Check each line of the material below, and copy it if it holds the string "source".

### LISTED ENTRIES
+ + + + +
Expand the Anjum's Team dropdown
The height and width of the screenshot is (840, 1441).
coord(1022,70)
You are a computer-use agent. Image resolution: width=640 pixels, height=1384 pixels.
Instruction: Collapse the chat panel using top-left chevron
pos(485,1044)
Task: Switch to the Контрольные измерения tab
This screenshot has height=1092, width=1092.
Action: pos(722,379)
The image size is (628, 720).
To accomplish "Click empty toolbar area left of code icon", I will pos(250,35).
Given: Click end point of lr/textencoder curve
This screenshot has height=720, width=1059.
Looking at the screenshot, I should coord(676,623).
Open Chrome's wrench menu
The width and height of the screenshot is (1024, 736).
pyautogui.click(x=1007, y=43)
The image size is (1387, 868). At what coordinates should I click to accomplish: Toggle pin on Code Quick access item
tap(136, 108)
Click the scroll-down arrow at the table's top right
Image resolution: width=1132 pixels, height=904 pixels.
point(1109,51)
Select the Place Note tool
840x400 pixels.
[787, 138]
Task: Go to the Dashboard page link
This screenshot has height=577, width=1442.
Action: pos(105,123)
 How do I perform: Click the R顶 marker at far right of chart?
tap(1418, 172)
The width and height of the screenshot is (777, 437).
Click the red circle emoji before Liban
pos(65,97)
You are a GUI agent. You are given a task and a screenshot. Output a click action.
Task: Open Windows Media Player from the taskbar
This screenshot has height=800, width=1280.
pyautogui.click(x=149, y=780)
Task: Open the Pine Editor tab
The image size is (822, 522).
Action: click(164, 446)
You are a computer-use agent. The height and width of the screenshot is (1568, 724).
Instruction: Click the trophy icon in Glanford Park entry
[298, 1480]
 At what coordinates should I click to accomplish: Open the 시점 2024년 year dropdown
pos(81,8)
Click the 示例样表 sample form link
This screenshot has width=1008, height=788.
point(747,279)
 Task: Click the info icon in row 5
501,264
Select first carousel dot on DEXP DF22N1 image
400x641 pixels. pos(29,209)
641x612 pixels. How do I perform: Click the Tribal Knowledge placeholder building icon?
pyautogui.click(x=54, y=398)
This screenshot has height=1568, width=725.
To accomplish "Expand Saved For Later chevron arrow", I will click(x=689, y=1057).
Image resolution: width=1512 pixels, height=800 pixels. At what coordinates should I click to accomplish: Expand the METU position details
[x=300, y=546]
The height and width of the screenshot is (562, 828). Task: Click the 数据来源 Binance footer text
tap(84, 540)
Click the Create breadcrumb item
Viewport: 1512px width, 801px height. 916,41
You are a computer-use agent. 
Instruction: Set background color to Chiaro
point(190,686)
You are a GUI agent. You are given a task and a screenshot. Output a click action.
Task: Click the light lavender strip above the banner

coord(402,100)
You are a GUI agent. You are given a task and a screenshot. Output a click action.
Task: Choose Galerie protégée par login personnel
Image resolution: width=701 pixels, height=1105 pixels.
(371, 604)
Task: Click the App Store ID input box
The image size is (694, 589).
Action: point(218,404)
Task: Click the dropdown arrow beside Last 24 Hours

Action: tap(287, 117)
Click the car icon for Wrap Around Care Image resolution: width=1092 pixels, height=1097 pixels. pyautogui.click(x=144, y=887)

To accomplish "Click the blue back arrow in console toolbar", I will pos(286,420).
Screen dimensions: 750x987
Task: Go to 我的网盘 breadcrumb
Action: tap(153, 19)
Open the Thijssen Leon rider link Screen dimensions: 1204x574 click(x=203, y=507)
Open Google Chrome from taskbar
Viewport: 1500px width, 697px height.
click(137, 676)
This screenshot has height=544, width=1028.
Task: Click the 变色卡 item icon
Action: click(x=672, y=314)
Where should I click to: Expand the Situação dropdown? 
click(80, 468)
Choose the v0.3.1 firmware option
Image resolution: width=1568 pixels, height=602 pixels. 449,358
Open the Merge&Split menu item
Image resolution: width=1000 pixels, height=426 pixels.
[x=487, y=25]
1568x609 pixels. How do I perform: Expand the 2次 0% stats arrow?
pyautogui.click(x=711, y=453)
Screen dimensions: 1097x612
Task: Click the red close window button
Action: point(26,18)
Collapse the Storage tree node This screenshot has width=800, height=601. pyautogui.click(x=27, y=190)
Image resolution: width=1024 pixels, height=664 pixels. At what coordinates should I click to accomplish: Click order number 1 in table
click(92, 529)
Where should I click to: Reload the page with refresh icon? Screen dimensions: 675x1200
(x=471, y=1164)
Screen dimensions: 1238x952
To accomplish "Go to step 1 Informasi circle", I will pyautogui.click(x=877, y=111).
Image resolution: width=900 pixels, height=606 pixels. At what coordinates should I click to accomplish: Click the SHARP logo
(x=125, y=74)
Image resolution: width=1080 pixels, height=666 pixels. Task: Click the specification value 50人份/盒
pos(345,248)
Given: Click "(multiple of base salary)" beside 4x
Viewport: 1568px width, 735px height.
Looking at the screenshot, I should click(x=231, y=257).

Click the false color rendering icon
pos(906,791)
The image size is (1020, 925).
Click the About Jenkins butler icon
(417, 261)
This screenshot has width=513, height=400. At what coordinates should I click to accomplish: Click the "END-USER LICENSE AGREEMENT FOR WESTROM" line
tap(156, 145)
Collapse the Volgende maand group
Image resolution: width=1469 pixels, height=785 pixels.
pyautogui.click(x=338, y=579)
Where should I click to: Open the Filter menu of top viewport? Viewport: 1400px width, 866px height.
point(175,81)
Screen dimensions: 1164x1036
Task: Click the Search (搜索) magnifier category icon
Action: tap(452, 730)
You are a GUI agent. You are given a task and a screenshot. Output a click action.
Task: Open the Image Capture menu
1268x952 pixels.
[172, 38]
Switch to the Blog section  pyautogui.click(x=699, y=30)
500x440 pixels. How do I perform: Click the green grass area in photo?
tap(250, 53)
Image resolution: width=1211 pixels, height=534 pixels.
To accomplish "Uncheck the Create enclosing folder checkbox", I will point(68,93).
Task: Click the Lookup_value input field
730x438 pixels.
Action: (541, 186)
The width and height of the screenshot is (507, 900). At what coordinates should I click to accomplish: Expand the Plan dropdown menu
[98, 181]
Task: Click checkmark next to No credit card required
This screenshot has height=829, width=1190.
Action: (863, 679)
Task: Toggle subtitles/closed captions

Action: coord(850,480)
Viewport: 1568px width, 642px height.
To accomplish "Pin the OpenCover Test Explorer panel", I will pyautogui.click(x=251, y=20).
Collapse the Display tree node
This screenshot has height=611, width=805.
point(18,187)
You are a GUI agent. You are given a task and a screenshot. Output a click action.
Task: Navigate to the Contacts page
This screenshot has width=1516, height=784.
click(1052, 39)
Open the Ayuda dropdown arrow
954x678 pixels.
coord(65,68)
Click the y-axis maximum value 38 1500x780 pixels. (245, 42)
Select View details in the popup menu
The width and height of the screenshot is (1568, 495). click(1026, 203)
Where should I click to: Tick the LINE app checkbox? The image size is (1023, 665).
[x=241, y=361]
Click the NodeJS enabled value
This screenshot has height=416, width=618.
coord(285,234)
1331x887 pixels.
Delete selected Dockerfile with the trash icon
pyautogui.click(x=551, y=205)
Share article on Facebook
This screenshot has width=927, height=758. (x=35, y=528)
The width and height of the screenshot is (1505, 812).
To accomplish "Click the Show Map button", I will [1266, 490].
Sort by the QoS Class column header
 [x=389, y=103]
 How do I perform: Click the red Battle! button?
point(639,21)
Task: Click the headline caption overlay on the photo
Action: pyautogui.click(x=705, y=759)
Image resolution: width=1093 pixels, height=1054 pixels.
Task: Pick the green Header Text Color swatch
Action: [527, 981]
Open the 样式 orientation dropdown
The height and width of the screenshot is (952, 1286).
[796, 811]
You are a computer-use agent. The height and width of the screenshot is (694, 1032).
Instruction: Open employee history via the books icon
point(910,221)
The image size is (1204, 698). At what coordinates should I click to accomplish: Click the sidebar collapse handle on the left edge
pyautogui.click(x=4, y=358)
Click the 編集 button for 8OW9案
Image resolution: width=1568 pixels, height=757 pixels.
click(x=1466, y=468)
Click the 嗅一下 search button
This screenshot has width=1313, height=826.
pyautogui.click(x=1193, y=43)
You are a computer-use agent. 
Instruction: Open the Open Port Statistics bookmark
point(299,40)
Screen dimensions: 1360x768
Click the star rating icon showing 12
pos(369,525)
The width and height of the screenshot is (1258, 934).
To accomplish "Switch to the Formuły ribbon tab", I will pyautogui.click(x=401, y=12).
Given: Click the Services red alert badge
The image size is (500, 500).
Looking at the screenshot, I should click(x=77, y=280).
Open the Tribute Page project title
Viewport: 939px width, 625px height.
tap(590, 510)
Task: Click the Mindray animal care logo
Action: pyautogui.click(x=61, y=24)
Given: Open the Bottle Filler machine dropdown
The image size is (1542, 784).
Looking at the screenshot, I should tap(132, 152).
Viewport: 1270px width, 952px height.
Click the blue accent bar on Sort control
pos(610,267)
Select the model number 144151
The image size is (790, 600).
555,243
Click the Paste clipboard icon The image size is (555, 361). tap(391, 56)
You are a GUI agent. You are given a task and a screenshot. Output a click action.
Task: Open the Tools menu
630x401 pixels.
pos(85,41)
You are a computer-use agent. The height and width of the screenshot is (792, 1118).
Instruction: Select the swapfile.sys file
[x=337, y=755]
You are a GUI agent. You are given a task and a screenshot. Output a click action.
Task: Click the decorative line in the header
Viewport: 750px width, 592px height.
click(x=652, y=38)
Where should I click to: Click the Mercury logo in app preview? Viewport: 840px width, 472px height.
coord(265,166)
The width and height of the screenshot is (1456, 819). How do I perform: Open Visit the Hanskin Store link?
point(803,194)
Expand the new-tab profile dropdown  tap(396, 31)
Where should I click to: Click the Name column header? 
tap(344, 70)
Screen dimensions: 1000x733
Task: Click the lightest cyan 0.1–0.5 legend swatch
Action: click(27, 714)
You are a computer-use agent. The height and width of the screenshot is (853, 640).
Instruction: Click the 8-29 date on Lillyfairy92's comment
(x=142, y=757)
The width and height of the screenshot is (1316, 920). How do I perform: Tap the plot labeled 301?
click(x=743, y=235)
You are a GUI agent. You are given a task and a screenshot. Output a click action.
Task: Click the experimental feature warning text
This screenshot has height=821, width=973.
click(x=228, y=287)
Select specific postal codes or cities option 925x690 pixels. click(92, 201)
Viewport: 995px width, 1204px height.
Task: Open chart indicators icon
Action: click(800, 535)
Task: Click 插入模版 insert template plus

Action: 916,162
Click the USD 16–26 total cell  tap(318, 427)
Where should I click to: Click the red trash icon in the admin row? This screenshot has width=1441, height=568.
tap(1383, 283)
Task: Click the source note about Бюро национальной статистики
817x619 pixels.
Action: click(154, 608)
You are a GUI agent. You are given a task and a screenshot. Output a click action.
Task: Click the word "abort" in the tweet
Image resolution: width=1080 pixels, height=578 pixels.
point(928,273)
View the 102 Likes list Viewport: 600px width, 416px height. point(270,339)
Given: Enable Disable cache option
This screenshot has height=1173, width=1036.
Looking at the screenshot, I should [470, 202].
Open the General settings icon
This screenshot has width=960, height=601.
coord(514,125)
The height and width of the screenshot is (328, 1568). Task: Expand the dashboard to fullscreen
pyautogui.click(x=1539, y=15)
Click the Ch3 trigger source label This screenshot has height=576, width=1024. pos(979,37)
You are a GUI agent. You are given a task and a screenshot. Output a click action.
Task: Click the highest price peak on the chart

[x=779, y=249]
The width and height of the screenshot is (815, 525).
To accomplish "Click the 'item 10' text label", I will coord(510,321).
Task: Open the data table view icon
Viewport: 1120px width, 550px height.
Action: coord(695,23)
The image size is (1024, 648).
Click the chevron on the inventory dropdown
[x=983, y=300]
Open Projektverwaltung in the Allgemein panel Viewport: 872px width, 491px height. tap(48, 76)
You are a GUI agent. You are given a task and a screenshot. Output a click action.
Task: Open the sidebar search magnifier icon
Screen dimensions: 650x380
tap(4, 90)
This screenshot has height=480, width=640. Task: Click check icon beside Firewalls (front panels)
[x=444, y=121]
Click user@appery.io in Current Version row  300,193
+ + + + +
### FINAL ANSWER
Task: Click the source note about Бюро национальной статистики
Click the Ch3 trigger source label This screenshot has height=576, width=1024. pos(979,37)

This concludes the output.